Fabinho

Personal information
- Full name: Fabio de Matos Pereira
- Date of birth: February 26, 1982 (age 44)
- Place of birth: Brazil
- Height: 1.69 m (5 ft 7 in)
- Position: Midfielder

Team information
- Current team: Botafogo-SP

Senior career*
- Years: Team / Apps / (Gls)
- 2006–2007: Anorthosis Famagusta / 38 / (4)
- 2008: FC Brașov / 17 / (1)
- 2008–2010: FC Metalurh Donetsk / 18 / (1)
- 2010–2011: Ermis Aradippou / 9 / (1)
- 2011: Skonto Riga / 21 / (2)
- 2012–: Botafogo-SP

= Fabinho (footballer, born 1982) =

Brazilian footballer

Fabio de Matos Pereira or Fabinho (born 26 February 1982, in Brazil), is a Brazilian football midfielder, currently playing for Botafogo-SP.

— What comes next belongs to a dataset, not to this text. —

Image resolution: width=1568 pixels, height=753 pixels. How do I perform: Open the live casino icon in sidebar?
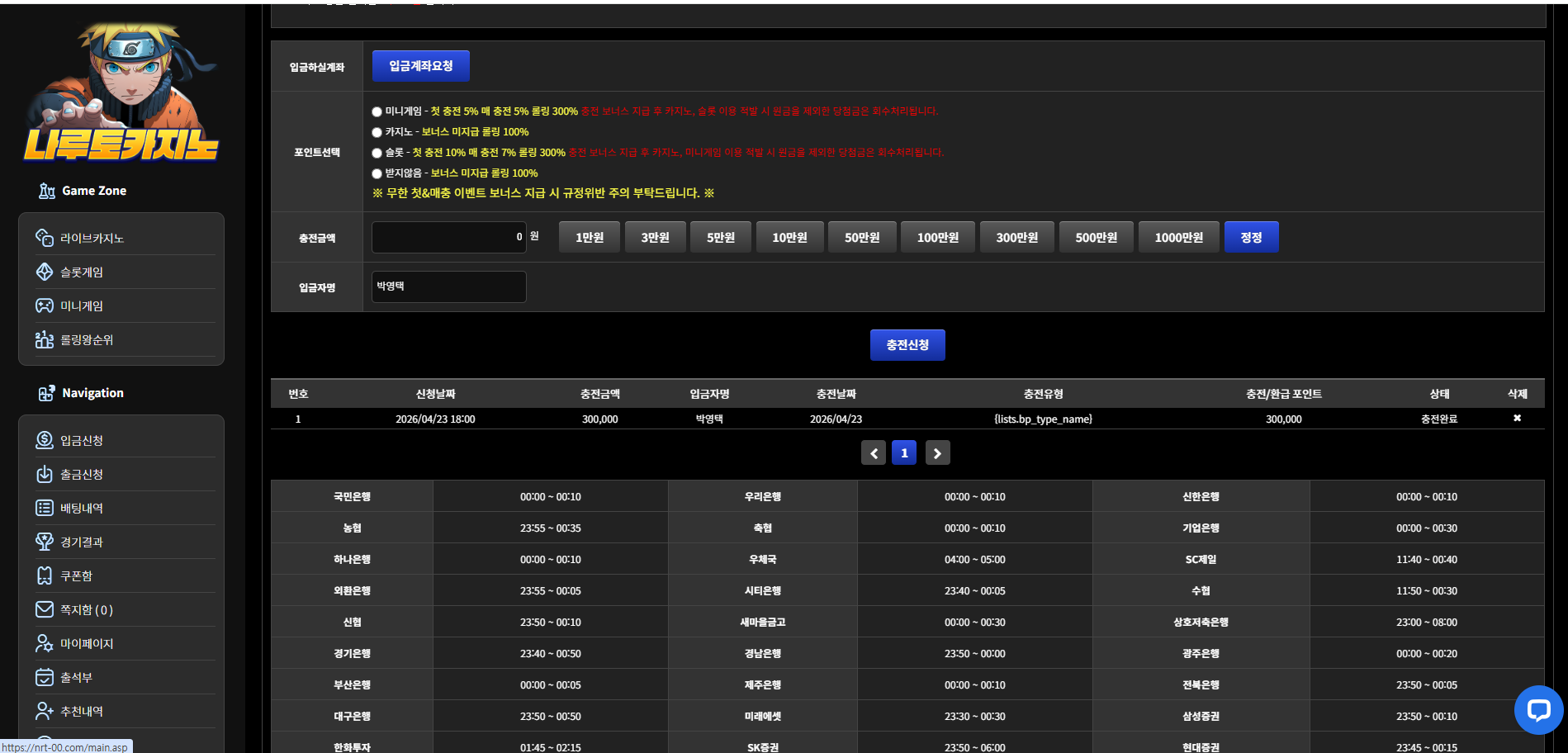tap(45, 238)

He played for Anorthosis Famagusta in Cyprus until January 2008, when the good qualities demonstrated at Anorthosis earned him a three-year contract with the Romanian side FC Brașov. He left FC Brașov in 2008, signing for Metalurh Donetsk in Ukraine. He signed a three-year contract. In 2010, he signed to play for Ermis Aradippou in Cyprus. In 2011, he left the Cypriot club, signing for Skonto Riga in Latvia.